WHAT THIS TASK INVOLVES → Stopping right after the line with "Given: Choose the", please reproduce the material below exactly from its first line.

========================================================================

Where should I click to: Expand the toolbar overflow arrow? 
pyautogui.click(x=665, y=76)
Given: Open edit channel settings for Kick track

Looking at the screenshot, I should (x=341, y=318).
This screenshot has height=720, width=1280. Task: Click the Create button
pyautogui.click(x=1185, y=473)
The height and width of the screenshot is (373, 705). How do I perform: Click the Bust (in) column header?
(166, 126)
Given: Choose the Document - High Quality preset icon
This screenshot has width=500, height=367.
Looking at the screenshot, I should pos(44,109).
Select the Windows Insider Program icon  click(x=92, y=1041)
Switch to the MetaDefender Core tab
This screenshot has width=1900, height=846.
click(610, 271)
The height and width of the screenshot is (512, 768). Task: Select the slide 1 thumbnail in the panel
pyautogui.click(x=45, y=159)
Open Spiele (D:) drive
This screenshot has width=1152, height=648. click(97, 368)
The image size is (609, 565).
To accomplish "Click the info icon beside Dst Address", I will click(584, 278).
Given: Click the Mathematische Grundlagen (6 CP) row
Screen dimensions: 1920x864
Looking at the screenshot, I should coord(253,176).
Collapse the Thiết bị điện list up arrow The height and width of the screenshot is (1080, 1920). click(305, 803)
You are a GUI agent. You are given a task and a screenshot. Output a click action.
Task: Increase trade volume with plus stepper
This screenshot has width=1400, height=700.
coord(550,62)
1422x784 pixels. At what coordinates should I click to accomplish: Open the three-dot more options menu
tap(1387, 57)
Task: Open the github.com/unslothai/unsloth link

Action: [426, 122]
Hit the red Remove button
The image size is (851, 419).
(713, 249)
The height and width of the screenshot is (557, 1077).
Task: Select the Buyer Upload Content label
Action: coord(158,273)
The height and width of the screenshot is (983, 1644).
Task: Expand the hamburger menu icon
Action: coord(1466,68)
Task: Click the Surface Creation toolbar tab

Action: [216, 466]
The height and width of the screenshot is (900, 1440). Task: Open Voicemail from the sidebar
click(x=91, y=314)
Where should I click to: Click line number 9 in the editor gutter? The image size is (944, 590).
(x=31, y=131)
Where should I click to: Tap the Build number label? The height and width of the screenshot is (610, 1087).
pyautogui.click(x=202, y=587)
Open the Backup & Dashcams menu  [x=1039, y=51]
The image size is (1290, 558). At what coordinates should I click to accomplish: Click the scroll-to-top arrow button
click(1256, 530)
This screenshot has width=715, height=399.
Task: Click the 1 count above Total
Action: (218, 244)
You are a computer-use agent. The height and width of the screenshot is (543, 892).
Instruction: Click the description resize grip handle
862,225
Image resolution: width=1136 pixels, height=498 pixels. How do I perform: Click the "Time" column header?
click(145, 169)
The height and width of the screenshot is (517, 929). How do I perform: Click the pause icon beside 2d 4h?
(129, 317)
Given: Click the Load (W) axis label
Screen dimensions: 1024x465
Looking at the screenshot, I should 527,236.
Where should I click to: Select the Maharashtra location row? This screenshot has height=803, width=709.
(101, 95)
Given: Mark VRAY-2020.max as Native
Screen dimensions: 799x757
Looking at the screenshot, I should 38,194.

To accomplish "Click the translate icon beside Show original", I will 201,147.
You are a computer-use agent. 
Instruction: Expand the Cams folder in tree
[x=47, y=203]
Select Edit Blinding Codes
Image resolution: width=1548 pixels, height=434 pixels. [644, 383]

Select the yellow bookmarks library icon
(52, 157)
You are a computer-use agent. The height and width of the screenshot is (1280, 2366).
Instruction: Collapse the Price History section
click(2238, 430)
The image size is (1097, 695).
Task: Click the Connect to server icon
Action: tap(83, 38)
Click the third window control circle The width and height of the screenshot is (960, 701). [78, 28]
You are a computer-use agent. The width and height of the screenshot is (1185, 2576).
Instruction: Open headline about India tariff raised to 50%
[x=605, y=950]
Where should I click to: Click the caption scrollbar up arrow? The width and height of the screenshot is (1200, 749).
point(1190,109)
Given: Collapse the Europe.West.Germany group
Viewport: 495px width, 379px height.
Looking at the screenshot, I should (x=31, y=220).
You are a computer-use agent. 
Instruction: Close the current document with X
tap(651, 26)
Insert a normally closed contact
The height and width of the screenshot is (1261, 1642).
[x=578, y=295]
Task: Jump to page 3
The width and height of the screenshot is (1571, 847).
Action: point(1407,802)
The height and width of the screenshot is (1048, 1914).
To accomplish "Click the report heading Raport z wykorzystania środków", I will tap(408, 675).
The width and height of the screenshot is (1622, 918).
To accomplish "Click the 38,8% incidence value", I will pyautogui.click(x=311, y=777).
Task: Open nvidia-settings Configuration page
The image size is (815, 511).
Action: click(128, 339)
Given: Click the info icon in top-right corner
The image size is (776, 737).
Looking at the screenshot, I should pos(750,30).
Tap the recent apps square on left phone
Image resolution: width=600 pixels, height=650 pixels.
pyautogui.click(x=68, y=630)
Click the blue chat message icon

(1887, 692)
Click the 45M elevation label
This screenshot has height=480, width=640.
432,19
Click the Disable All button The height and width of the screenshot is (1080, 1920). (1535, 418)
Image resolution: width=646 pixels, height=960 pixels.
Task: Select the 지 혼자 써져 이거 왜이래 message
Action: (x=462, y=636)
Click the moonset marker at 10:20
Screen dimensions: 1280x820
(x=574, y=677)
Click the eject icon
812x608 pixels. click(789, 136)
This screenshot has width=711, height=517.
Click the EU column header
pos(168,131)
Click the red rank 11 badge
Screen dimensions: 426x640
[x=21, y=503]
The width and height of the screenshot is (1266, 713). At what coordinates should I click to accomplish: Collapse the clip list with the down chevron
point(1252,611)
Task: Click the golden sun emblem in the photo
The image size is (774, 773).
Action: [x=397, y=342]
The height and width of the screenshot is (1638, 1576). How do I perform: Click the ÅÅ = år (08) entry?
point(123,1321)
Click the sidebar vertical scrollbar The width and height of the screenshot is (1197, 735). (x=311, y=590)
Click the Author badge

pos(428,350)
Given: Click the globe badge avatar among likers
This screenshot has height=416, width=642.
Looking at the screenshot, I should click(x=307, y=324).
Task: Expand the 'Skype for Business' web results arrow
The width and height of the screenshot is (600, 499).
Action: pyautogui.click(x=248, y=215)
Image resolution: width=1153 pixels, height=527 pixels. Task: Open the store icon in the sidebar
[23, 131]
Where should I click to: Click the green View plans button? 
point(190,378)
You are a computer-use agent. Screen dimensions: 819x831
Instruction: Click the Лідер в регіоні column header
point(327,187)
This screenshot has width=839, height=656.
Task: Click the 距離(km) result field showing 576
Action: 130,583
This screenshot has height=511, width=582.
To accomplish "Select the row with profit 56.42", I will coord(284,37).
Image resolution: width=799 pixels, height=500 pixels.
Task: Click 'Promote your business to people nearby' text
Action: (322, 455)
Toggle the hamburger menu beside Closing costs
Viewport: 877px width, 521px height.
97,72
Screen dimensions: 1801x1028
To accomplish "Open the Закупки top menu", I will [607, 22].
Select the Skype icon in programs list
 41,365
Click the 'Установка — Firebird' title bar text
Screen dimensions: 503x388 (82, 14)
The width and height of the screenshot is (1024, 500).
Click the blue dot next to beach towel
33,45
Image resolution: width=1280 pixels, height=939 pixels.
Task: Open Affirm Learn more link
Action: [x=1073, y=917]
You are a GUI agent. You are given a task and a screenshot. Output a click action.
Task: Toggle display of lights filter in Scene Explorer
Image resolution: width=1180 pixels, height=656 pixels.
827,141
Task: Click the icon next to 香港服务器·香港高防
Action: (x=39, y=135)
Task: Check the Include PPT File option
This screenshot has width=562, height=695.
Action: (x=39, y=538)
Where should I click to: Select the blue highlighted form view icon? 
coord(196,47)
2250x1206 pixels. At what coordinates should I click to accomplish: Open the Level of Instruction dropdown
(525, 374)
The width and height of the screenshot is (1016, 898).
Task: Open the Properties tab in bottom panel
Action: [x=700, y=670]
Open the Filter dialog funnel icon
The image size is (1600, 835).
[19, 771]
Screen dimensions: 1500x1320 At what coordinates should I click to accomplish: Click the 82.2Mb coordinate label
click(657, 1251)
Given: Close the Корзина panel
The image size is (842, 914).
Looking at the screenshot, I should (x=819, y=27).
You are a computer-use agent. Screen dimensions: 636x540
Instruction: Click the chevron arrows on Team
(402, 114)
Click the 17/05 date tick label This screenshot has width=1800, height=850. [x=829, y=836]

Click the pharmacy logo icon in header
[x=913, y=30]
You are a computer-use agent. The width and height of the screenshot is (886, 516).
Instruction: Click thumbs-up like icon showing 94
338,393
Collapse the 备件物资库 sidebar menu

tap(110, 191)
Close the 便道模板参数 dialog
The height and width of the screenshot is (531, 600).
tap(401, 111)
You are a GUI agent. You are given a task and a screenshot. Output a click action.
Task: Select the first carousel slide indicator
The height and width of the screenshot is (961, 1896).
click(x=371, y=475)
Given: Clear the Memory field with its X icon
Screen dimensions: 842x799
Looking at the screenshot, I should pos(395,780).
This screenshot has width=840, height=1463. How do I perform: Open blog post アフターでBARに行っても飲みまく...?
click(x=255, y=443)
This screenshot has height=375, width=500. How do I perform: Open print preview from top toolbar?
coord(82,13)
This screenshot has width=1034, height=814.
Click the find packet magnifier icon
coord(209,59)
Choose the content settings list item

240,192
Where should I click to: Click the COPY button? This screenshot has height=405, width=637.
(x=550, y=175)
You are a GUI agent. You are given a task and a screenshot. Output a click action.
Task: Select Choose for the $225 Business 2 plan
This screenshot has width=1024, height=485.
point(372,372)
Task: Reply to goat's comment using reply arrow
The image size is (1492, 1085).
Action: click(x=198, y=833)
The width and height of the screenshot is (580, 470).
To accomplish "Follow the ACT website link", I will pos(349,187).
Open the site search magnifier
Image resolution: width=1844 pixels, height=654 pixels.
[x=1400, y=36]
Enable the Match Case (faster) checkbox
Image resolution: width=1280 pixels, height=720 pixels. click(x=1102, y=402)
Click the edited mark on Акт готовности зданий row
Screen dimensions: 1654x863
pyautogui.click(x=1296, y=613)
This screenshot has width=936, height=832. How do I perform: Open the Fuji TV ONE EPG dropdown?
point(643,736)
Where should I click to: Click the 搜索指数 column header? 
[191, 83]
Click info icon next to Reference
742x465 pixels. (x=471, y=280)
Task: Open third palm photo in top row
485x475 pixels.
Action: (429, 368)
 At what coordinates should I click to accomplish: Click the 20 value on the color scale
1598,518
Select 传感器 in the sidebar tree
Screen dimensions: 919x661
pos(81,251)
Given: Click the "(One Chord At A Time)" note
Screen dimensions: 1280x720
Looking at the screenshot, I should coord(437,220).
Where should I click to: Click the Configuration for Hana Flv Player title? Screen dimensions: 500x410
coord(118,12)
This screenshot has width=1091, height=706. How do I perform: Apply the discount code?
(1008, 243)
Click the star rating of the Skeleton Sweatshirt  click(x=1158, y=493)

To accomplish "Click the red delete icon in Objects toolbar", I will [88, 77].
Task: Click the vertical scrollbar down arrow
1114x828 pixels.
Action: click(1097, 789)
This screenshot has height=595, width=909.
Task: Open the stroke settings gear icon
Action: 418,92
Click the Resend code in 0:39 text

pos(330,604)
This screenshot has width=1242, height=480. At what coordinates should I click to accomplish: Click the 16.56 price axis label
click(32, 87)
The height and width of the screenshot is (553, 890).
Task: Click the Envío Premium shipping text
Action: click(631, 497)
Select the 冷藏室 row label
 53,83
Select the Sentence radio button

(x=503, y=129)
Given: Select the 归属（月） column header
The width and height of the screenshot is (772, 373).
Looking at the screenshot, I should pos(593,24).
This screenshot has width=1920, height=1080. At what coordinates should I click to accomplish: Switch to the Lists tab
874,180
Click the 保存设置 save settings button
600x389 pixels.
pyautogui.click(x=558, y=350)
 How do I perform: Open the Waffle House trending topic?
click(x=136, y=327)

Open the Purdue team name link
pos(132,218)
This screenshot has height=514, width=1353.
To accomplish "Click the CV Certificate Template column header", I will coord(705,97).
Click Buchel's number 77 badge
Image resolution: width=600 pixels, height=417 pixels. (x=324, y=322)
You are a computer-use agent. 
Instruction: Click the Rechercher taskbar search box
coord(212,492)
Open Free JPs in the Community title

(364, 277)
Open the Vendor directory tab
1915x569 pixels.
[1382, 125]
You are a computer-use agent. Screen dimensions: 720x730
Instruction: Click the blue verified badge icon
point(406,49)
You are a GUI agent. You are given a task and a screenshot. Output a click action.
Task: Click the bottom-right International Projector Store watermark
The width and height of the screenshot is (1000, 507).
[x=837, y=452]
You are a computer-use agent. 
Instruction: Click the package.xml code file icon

========================================================================

EXERCISE RESULT →
Where should I click to: Expand the toolbar overflow arrow? 
pyautogui.click(x=665, y=76)
Given: Open edit channel settings for Kick track

Looking at the screenshot, I should (x=341, y=318).
This screenshot has height=720, width=1280. Task: Click the Create button
pyautogui.click(x=1185, y=473)
The height and width of the screenshot is (373, 705). How do I perform: Click the Bust (in) column header?
(166, 126)
Given: Choose the Document - High Quality preset icon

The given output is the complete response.